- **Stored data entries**
- - - - -

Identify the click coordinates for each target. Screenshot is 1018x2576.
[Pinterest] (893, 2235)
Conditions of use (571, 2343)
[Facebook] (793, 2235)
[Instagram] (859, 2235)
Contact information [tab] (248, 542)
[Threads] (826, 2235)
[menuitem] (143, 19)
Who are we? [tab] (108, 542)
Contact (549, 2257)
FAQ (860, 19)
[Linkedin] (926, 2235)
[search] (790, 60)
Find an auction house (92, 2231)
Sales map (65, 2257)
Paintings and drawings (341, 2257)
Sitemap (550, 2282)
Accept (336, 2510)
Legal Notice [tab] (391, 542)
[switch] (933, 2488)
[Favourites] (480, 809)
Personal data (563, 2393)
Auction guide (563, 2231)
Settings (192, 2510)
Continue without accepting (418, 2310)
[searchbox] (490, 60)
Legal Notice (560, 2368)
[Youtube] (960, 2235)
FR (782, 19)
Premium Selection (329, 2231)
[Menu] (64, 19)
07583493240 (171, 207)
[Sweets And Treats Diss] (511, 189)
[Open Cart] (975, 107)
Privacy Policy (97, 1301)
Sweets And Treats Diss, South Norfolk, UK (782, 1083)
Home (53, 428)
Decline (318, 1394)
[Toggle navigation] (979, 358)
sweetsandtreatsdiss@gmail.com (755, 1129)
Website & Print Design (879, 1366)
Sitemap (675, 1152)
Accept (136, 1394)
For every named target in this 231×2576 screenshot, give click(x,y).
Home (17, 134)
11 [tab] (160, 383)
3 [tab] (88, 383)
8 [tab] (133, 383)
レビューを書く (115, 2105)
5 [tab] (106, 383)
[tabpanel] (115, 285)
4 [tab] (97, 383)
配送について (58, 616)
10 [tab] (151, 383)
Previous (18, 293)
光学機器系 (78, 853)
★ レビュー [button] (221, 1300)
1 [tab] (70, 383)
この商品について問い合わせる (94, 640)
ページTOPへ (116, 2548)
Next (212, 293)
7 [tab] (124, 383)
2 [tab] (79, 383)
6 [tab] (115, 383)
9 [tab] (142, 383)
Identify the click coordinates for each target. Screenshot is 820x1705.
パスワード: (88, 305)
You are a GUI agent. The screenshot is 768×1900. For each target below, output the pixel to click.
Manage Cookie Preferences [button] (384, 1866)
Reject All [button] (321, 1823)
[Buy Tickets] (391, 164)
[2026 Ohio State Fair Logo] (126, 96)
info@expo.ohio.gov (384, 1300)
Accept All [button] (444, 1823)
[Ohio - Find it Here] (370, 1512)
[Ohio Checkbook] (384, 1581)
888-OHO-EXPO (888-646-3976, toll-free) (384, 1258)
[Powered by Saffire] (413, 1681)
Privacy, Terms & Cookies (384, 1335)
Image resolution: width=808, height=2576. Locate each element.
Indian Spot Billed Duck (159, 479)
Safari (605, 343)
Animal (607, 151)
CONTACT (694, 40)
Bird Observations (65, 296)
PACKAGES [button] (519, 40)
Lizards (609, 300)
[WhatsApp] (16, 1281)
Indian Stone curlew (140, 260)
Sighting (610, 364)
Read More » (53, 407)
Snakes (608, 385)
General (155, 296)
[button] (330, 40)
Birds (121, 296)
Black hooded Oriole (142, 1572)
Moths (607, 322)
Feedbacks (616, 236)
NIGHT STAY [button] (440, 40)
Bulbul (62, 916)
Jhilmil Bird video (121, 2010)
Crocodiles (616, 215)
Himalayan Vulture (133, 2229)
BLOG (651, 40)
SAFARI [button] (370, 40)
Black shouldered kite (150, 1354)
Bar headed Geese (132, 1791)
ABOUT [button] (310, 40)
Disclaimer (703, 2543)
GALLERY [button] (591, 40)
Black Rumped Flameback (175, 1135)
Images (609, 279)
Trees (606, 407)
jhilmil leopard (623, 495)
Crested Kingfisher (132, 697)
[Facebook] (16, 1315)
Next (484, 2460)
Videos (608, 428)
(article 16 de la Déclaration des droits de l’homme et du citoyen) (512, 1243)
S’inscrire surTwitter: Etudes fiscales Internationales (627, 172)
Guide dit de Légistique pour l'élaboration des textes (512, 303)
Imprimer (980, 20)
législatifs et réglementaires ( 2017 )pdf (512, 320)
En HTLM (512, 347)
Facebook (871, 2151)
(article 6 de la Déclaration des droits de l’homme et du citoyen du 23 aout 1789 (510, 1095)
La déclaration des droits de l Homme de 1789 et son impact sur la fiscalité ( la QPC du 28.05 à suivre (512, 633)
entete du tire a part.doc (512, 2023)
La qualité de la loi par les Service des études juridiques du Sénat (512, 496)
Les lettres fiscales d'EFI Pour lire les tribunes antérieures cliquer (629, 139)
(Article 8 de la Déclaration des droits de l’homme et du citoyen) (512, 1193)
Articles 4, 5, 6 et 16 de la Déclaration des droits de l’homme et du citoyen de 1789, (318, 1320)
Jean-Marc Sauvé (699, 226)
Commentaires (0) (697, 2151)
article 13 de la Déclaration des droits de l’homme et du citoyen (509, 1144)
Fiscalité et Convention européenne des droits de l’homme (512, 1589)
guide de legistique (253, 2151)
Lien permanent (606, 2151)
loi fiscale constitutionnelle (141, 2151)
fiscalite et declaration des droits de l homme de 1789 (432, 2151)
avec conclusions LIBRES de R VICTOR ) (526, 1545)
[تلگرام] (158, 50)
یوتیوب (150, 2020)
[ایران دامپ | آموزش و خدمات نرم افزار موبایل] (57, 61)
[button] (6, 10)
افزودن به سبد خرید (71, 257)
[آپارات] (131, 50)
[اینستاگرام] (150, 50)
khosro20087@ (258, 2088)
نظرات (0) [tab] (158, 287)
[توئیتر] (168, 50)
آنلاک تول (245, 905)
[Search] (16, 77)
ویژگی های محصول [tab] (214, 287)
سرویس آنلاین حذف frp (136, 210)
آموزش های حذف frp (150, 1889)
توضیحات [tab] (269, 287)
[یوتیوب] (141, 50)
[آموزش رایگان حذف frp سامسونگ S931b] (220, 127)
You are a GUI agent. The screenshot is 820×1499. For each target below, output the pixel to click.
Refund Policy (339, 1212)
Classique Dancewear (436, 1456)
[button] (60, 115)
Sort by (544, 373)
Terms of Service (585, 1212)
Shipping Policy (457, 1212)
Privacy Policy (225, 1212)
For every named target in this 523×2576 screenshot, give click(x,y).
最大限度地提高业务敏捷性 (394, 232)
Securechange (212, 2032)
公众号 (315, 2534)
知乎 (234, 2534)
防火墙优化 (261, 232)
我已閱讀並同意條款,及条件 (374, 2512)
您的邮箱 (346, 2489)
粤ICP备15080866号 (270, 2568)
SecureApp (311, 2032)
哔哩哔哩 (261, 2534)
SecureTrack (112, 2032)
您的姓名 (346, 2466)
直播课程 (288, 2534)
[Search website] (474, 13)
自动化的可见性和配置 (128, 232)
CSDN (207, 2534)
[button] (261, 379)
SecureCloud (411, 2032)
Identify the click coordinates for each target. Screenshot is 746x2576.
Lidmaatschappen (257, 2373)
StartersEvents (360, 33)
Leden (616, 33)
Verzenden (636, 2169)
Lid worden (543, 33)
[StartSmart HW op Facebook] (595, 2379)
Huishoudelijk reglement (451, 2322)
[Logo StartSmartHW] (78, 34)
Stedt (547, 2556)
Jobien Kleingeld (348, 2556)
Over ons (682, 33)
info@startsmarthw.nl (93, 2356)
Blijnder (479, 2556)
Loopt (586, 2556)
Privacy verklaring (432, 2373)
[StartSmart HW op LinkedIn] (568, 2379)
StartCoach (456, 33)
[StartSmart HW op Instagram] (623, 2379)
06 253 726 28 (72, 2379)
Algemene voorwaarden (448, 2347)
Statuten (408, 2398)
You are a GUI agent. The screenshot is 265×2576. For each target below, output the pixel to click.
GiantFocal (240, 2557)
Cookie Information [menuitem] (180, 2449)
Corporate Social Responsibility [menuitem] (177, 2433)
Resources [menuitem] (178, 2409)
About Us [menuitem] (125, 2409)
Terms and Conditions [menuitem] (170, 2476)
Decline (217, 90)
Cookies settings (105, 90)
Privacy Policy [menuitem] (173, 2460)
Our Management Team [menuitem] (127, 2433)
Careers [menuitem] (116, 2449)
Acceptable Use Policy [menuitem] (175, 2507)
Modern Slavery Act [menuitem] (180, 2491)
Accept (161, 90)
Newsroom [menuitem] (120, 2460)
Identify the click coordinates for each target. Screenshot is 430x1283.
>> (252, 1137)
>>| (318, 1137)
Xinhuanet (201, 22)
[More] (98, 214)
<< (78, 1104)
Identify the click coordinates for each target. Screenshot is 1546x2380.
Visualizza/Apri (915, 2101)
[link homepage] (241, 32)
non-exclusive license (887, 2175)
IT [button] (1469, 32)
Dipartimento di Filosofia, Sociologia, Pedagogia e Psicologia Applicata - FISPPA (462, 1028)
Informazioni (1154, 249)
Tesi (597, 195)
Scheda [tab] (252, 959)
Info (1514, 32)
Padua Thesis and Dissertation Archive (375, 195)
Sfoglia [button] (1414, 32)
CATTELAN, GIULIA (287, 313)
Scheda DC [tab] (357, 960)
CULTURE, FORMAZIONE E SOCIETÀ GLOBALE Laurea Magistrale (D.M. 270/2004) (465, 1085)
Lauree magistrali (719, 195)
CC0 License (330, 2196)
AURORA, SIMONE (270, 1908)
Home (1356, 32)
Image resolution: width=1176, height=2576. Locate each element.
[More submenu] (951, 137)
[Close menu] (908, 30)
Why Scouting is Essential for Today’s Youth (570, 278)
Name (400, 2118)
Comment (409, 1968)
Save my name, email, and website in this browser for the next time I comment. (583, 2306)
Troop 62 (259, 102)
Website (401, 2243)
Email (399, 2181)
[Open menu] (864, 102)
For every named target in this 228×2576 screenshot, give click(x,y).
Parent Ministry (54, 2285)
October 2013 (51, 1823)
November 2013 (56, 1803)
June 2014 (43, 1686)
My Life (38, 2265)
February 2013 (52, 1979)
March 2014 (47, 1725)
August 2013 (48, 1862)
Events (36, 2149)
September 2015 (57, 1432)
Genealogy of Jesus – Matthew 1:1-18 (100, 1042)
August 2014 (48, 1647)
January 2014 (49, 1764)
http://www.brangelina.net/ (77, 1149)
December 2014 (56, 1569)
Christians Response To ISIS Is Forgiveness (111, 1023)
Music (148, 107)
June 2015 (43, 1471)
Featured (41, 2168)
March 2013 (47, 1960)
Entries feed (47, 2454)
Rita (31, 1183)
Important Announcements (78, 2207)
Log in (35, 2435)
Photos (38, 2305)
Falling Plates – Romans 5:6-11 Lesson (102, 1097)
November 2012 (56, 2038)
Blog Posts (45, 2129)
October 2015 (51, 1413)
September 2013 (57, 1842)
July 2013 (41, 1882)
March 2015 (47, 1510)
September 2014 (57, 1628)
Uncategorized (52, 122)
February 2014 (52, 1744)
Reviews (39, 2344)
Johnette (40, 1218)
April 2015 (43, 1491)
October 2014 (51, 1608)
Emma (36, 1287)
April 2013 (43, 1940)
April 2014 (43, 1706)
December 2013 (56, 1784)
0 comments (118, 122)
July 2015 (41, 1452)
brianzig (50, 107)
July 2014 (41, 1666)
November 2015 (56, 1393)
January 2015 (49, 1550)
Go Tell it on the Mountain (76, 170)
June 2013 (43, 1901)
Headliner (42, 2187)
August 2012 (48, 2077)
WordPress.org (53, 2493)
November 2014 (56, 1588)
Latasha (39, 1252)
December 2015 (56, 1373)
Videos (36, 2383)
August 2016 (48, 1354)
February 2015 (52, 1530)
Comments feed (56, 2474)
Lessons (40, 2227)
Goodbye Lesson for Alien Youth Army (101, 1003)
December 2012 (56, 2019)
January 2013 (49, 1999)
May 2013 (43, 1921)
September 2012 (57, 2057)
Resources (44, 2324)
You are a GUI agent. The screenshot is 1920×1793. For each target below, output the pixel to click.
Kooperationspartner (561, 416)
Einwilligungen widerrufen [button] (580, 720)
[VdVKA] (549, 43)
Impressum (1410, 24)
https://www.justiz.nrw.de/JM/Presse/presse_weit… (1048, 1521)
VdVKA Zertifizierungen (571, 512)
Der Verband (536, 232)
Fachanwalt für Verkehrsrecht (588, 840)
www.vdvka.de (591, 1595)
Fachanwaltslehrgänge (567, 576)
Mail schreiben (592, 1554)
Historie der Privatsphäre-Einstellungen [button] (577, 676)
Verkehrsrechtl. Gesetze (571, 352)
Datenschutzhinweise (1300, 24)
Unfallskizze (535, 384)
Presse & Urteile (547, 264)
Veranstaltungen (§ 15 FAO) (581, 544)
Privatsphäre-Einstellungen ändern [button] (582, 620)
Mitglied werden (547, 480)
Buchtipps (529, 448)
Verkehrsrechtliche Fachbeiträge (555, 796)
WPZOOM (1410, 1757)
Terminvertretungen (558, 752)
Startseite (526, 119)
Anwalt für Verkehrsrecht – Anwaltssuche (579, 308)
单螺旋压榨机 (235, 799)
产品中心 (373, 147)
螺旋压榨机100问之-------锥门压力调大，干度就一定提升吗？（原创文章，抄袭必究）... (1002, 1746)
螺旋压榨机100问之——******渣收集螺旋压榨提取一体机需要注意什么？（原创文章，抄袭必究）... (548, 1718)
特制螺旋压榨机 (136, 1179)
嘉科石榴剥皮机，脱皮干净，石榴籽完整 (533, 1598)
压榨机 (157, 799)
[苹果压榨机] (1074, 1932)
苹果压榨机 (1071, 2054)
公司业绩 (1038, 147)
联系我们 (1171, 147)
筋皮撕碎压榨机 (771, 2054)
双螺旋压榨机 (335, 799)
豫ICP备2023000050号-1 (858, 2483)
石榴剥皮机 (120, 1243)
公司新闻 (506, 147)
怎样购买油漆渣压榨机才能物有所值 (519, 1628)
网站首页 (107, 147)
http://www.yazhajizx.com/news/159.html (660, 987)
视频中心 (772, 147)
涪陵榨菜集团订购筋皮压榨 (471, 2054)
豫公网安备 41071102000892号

- - - - -

- **What is being asked**
From the records above, retype only the lines starting at the line that contains "Sales map (65, 2257)" and ending at the line that contains "レビューを書く (115, 2105)", both included.

- **Written solution**
Sales map (65, 2257)
Paintings and drawings (341, 2257)
Sitemap (550, 2282)
Accept (336, 2510)
Legal Notice [tab] (391, 542)
[switch] (933, 2488)
[Favourites] (480, 809)
Personal data (563, 2393)
Auction guide (563, 2231)
Settings (192, 2510)
Continue without accepting (418, 2310)
[searchbox] (490, 60)
Legal Notice (560, 2368)
[Youtube] (960, 2235)
FR (782, 19)
Premium Selection (329, 2231)
[Menu] (64, 19)
07583493240 (171, 207)
[Sweets And Treats Diss] (511, 189)
[Open Cart] (975, 107)
Privacy Policy (97, 1301)
Sweets And Treats Diss, South Norfolk, UK (782, 1083)
Home (53, 428)
Decline (318, 1394)
[Toggle navigation] (979, 358)
sweetsandtreatsdiss@gmail.com (755, 1129)
Website & Print Design (879, 1366)
Sitemap (675, 1152)
Accept (136, 1394)
For every named target in this 231×2576 screenshot, give click(x,y).
Home (17, 134)
11 [tab] (160, 383)
3 [tab] (88, 383)
8 [tab] (133, 383)
レビューを書く (115, 2105)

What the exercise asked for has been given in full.